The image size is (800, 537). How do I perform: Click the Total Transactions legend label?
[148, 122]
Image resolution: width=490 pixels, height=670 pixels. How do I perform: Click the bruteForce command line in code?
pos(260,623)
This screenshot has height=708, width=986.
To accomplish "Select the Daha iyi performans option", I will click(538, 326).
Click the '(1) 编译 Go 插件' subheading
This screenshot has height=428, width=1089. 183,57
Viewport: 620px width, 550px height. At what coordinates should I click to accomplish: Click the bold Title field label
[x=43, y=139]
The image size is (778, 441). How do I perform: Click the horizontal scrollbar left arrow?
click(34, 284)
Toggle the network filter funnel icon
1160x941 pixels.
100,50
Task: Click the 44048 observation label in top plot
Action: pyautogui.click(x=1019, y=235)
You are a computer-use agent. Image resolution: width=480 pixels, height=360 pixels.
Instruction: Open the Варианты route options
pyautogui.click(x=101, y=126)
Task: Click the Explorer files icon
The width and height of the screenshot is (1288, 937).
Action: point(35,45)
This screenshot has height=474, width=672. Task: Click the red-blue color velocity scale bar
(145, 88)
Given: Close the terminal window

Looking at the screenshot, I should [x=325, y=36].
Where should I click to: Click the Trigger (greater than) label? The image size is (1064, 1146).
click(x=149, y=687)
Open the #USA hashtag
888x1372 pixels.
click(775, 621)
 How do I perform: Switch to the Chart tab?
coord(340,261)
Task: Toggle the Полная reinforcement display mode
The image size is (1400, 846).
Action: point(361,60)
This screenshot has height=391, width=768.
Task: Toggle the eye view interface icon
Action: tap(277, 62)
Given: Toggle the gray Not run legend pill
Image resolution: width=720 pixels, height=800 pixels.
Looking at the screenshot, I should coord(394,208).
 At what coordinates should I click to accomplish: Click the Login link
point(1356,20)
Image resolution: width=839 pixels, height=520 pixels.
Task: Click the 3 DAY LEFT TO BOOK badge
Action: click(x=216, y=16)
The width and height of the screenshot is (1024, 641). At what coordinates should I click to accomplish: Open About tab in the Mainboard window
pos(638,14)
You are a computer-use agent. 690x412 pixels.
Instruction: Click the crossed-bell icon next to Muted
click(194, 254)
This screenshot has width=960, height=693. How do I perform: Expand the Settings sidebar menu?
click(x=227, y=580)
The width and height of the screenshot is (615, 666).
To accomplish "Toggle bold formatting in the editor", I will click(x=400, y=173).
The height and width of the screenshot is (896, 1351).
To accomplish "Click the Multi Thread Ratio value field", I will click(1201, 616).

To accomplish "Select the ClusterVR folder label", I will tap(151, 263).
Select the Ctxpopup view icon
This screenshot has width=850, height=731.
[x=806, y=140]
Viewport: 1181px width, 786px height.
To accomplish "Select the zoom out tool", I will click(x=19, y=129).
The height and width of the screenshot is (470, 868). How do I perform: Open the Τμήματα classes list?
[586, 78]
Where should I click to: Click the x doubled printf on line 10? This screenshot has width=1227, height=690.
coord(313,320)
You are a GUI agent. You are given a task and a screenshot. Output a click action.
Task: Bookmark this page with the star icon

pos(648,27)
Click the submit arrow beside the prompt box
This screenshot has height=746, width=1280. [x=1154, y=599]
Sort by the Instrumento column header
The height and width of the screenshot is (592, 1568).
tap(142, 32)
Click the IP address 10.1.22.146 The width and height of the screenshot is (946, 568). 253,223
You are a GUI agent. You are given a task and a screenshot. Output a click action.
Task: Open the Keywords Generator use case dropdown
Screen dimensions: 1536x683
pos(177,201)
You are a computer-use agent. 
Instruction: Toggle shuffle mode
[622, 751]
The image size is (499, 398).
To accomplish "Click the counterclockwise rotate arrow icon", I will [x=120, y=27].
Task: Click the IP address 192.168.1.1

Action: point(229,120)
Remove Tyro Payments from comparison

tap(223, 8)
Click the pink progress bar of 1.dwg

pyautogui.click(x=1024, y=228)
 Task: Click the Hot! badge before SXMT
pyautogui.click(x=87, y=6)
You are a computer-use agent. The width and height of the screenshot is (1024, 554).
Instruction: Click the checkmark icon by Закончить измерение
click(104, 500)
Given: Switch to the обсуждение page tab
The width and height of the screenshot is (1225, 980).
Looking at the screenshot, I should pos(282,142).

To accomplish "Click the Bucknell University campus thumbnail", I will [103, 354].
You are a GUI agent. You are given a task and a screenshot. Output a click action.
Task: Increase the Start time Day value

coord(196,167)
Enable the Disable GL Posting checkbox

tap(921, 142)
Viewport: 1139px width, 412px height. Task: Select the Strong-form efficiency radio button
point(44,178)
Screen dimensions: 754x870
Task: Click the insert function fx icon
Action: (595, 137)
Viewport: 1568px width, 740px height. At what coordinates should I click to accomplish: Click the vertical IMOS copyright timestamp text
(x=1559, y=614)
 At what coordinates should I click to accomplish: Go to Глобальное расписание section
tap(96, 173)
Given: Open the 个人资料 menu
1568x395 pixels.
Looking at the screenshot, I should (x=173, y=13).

********

__Compito scritto__: Ripeti tali e quali tutte le righe qui sopra, senza cambiare nulla.

__La risposta__:
The image size is (800, 537). How do I perform: Click the Total Transactions legend label?
[148, 122]
Image resolution: width=490 pixels, height=670 pixels. How do I perform: Click the bruteForce command line in code?
pos(260,623)
This screenshot has height=708, width=986.
To accomplish "Select the Daha iyi performans option", I will click(538, 326).
Click the '(1) 编译 Go 插件' subheading
This screenshot has height=428, width=1089. 183,57
Viewport: 620px width, 550px height. At what coordinates should I click to accomplish: Click the bold Title field label
[x=43, y=139]
The image size is (778, 441). How do I perform: Click the horizontal scrollbar left arrow?
click(34, 284)
Toggle the network filter funnel icon
1160x941 pixels.
100,50
Task: Click the 44048 observation label in top plot
Action: pyautogui.click(x=1019, y=235)
You are a computer-use agent. Image resolution: width=480 pixels, height=360 pixels.
Instruction: Open the Варианты route options
pyautogui.click(x=101, y=126)
Task: Click the Explorer files icon
The width and height of the screenshot is (1288, 937).
Action: point(35,45)
This screenshot has height=474, width=672. Task: Click the red-blue color velocity scale bar
(145, 88)
Given: Close the terminal window

Looking at the screenshot, I should [x=325, y=36].
Where should I click to: Click the Trigger (greater than) label? The image size is (1064, 1146).
click(x=149, y=687)
Open the #USA hashtag
888x1372 pixels.
click(775, 621)
 How do I perform: Switch to the Chart tab?
coord(340,261)
Task: Toggle the Полная reinforcement display mode
The image size is (1400, 846).
Action: point(361,60)
This screenshot has height=391, width=768.
Task: Toggle the eye view interface icon
Action: tap(277, 62)
Given: Toggle the gray Not run legend pill
Image resolution: width=720 pixels, height=800 pixels.
Looking at the screenshot, I should coord(394,208).
 At what coordinates should I click to accomplish: Click the Login link
point(1356,20)
Image resolution: width=839 pixels, height=520 pixels.
Task: Click the 3 DAY LEFT TO BOOK badge
Action: click(x=216, y=16)
The width and height of the screenshot is (1024, 641). At what coordinates should I click to accomplish: Open About tab in the Mainboard window
pos(638,14)
You are a computer-use agent. 690x412 pixels.
Instruction: Click the crossed-bell icon next to Muted
click(194, 254)
This screenshot has width=960, height=693. How do I perform: Expand the Settings sidebar menu?
click(x=227, y=580)
The width and height of the screenshot is (615, 666).
To accomplish "Toggle bold formatting in the editor", I will click(x=400, y=173).
The height and width of the screenshot is (896, 1351).
To accomplish "Click the Multi Thread Ratio value field", I will click(1201, 616).

To accomplish "Select the ClusterVR folder label", I will tap(151, 263).
Select the Ctxpopup view icon
This screenshot has width=850, height=731.
[x=806, y=140]
Viewport: 1181px width, 786px height.
To accomplish "Select the zoom out tool", I will click(x=19, y=129).
The height and width of the screenshot is (470, 868). How do I perform: Open the Τμήματα classes list?
[586, 78]
Where should I click to: Click the x doubled printf on line 10? This screenshot has width=1227, height=690.
coord(313,320)
You are a GUI agent. You are given a task and a screenshot. Output a click action.
Task: Bookmark this page with the star icon

pos(648,27)
Click the submit arrow beside the prompt box
This screenshot has height=746, width=1280. [x=1154, y=599]
Sort by the Instrumento column header
The height and width of the screenshot is (592, 1568).
tap(142, 32)
Click the IP address 10.1.22.146 The width and height of the screenshot is (946, 568). 253,223
You are a GUI agent. You are given a task and a screenshot. Output a click action.
Task: Open the Keywords Generator use case dropdown
Screen dimensions: 1536x683
pos(177,201)
You are a computer-use agent. 
Instruction: Toggle shuffle mode
[622, 751]
The image size is (499, 398).
To accomplish "Click the counterclockwise rotate arrow icon", I will [x=120, y=27].
Task: Click the IP address 192.168.1.1

Action: point(229,120)
Remove Tyro Payments from comparison

tap(223, 8)
Click the pink progress bar of 1.dwg

pyautogui.click(x=1024, y=228)
 Task: Click the Hot! badge before SXMT
pyautogui.click(x=87, y=6)
You are a computer-use agent. The width and height of the screenshot is (1024, 554).
Instruction: Click the checkmark icon by Закончить измерение
click(104, 500)
Given: Switch to the обсуждение page tab
The width and height of the screenshot is (1225, 980).
Looking at the screenshot, I should pos(282,142).

To accomplish "Click the Bucknell University campus thumbnail", I will [103, 354].
You are a GUI agent. You are given a task and a screenshot. Output a click action.
Task: Increase the Start time Day value

coord(196,167)
Enable the Disable GL Posting checkbox

tap(921, 142)
Viewport: 1139px width, 412px height. Task: Select the Strong-form efficiency radio button
point(44,178)
Screen dimensions: 754x870
Task: Click the insert function fx icon
Action: (595, 137)
Viewport: 1568px width, 740px height. At what coordinates should I click to accomplish: Click the vertical IMOS copyright timestamp text
(x=1559, y=614)
 At what coordinates should I click to accomplish: Go to Глобальное расписание section
tap(96, 173)
Given: Open the 个人资料 menu
1568x395 pixels.
Looking at the screenshot, I should (x=173, y=13).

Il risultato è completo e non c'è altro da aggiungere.